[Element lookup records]
--------

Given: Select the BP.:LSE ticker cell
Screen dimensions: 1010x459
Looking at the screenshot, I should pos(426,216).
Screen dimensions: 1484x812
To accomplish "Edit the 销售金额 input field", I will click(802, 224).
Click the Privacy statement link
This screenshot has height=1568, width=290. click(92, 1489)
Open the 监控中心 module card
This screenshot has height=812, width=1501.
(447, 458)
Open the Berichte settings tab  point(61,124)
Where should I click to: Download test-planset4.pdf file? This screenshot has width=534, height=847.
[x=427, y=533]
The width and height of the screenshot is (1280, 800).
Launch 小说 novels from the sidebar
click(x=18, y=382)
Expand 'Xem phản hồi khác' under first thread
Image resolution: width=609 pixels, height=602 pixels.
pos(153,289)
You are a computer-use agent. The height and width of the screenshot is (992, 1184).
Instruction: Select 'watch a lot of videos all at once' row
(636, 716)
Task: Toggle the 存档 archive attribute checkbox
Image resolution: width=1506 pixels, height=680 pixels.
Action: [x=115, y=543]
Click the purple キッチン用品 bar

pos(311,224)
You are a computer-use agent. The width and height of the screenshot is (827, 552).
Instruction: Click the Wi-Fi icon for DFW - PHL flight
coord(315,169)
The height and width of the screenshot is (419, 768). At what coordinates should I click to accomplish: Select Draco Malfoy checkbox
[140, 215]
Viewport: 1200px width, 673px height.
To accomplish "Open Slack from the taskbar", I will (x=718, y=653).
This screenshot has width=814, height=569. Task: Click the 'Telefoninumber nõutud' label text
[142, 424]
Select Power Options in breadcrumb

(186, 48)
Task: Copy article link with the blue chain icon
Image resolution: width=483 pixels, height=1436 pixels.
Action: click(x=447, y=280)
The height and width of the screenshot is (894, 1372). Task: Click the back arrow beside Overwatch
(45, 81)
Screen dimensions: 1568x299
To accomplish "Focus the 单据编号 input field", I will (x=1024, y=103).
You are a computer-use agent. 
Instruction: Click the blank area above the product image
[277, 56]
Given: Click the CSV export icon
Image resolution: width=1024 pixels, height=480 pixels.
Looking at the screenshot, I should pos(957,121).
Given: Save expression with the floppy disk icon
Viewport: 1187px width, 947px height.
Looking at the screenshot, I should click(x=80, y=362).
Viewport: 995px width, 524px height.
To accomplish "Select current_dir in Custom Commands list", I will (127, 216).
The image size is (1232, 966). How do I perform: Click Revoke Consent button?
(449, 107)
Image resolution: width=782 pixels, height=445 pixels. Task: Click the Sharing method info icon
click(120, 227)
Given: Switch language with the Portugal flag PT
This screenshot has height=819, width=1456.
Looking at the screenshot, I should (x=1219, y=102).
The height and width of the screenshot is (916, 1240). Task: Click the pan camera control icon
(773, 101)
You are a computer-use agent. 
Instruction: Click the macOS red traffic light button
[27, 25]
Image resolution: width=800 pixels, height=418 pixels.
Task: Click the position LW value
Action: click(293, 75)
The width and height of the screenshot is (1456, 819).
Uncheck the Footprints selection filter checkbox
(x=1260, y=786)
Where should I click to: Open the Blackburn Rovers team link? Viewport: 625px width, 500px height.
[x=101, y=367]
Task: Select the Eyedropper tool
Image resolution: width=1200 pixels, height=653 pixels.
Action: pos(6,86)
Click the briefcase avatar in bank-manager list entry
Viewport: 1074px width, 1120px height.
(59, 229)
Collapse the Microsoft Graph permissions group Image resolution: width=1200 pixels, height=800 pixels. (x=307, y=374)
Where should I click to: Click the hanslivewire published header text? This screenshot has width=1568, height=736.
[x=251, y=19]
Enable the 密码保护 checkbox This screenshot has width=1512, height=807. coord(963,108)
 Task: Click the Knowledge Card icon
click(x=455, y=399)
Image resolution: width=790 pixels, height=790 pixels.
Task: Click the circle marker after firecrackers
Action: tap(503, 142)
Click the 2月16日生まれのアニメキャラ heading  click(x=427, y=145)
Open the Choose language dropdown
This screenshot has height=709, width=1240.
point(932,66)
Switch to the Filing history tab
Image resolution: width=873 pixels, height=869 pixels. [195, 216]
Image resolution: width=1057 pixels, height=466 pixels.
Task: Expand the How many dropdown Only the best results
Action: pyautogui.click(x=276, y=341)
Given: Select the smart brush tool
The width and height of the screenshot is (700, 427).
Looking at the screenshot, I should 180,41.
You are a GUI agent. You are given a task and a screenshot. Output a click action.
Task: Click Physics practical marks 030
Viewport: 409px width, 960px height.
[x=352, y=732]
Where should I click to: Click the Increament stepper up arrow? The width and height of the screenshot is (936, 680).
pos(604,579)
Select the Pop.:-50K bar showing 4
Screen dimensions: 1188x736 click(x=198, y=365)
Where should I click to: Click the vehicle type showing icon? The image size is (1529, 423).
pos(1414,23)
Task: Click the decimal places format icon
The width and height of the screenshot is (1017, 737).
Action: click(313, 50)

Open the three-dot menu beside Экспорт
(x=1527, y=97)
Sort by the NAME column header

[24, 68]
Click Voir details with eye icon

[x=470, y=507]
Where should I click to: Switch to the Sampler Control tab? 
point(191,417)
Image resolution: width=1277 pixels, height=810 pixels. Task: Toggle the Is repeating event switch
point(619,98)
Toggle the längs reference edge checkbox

--------

### Instructions for the task
Convert each line of the items above into a JSON array of strings, with one string per line and blank lines omitted.

### Task response
[
  "Given: Select the BP.:LSE ticker cell",
  "Screen dimensions: 1010x459",
  "Looking at the screenshot, I should pos(426,216).",
  "Screen dimensions: 1484x812",
  "To accomplish \"Edit the 销售金额 input field\", I will click(802, 224).",
  "Click the Privacy statement link",
  "This screenshot has height=1568, width=290. click(92, 1489)",
  "Open the 监控中心 module card",
  "This screenshot has height=812, width=1501.",
  "(447, 458)",
  "Open the Berichte settings tab  point(61,124)",
  "Where should I click to: Download test-planset4.pdf file? This screenshot has width=534, height=847.",
  "[x=427, y=533]",
  "The width and height of the screenshot is (1280, 800).",
  "Launch 小说 novels from the sidebar",
  "click(x=18, y=382)",
  "Expand 'Xem phản hồi khác' under first thread",
  "Image resolution: width=609 pixels, height=602 pixels.",
  "pos(153,289)",
  "You are a computer-use agent. The height and width of the screenshot is (992, 1184).",
  "Instruction: Select 'watch a lot of videos all at once' row",
  "(636, 716)",
  "Task: Toggle the 存档 archive attribute checkbox",
  "Image resolution: width=1506 pixels, height=680 pixels.",
  "Action: [x=115, y=543]",
  "Click the purple キッチン用品 bar",
  "pos(311,224)",
  "You are a computer-use agent. The width and height of the screenshot is (827, 552).",
  "Instruction: Click the Wi-Fi icon for DFW - PHL flight",
  "coord(315,169)",
  "The height and width of the screenshot is (419, 768). At what coordinates should I click to accomplish: Select Draco Malfoy checkbox",
  "[140, 215]",
  "Viewport: 1200px width, 673px height.",
  "To accomplish \"Open Slack from the taskbar\", I will (x=718, y=653).",
  "This screenshot has width=814, height=569. Task: Click the 'Telefoninumber nõutud' label text",
  "[142, 424]",
  "Select Power Options in breadcrumb",
  "(186, 48)",
  "Task: Copy article link with the blue chain icon",
  "Image resolution: width=483 pixels, height=1436 pixels.",
  "Action: click(x=447, y=280)",
  "The height and width of the screenshot is (894, 1372). Task: Click the back arrow beside Overwatch",
  "(45, 81)",
  "Screen dimensions: 1568x299",
  "To accomplish \"Focus the 单据编号 input field\", I will (x=1024, y=103).",
  "You are a computer-use agent. ",
  "Instruction: Click the blank area above the product image",
  "[277, 56]",
  "Given: Click the CSV export icon",
  "Image resolution: width=1024 pixels, height=480 pixels.",
  "Looking at the screenshot, I should pos(957,121).",
  "Given: Save expression with the floppy disk icon",
  "Viewport: 1187px width, 947px height.",
  "Looking at the screenshot, I should click(x=80, y=362).",
  "Viewport: 995px width, 524px height.",
  "To accomplish \"Select current_dir in Custom Commands list\", I will (127, 216).",
  "The image size is (1232, 966). How do I perform: Click Revoke Consent button?",
  "(449, 107)",
  "Image resolution: width=782 pixels, height=445 pixels. Task: Click the Sharing method info icon",
  "click(120, 227)",
  "Given: Switch language with the Portugal flag PT",
  "This screenshot has height=819, width=1456.",
  "Looking at the screenshot, I should (x=1219, y=102).",
  "The height and width of the screenshot is (916, 1240). Task: Click the pan camera control icon",
  "(773, 101)",
  "You are a computer-use agent. ",
  "Instruction: Click the macOS red traffic light button",
  "[27, 25]",
  "Image resolution: width=800 pixels, height=418 pixels.",
  "Task: Click the position LW value",
  "Action: click(293, 75)",
  "The width and height of the screenshot is (1456, 819).",
  "Uncheck the Footprints selection filter checkbox",
  "(x=1260, y=786)",
  "Where should I click to: Open the Blackburn Rovers team link? Viewport: 625px width, 500px height.",
  "[x=101, y=367]",
  "Task: Select the Eyedropper tool",
  "Image resolution: width=1200 pixels, height=653 pixels.",
  "Action: pos(6,86)",
  "Click the briefcase avatar in bank-manager list entry",
  "Viewport: 1074px width, 1120px height.",
  "(59, 229)",
  "Collapse the Microsoft Graph permissions group Image resolution: width=1200 pixels, height=800 pixels. (x=307, y=374)",
  "Where should I click to: Click the hanslivewire published header text? This screenshot has width=1568, height=736.",
  "[x=251, y=19]",
  "Enable the 密码保护 checkbox This screenshot has width=1512, height=807. coord(963,108)",
  " Task: Click the Knowledge Card icon",
  "click(x=455, y=399)",
  "Image resolution: width=790 pixels, height=790 pixels.",
  "Task: Click the circle marker after firecrackers",
  "Action: tap(503, 142)",
  "Click the 2月16日生まれのアニメキャラ heading  click(x=427, y=145)",
  "Open the Choose language dropdown",
  "This screenshot has height=709, width=1240.",
  "point(932,66)",
  "Switch to the Filing history tab",
  "Image resolution: width=873 pixels, height=869 pixels. [195, 216]",
  "Image resolution: width=1057 pixels, height=466 pixels.",
  "Task: Expand the How many dropdown Only the best results",
  "Action: pyautogui.click(x=276, y=341)",
  "Given: Select the smart brush tool",
  "The width and height of the screenshot is (700, 427).",
  "Looking at the screenshot, I should 180,41.",
  "You are a GUI agent. You are given a task and a screenshot. Output a click action.",
  "Task: Click Physics practical marks 030",
  "Viewport: 409px width, 960px height.",
  "[x=352, y=732]",
  "Where should I click to: Click the Increament stepper up arrow? The width and height of the screenshot is (936, 680).",
  "pos(604,579)",
  "Select the Pop.:-50K bar showing 4",
  "Screen dimensions: 1188x736 click(x=198, y=365)",
  "Where should I click to: Click the vehicle type showing icon? The image size is (1529, 423).",
  "pos(1414,23)",
  "Task: Click the decimal places format icon",
  "The width and height of the screenshot is (1017, 737).",
  "Action: click(313, 50)",
  "Open the three-dot menu beside Экспорт",
  "(x=1527, y=97)",
  "Sort by the NAME column header",
  "[24, 68]",
  "Click Voir details with eye icon",
  "[x=470, y=507]",
  "Where should I click to: Switch to the Sampler Control tab? ",
  "point(191,417)",
  "Image resolution: width=1277 pixels, height=810 pixels. Task: Toggle the Is repeating event switch",
  "point(619,98)",
  "Toggle the längs reference edge checkbox"
]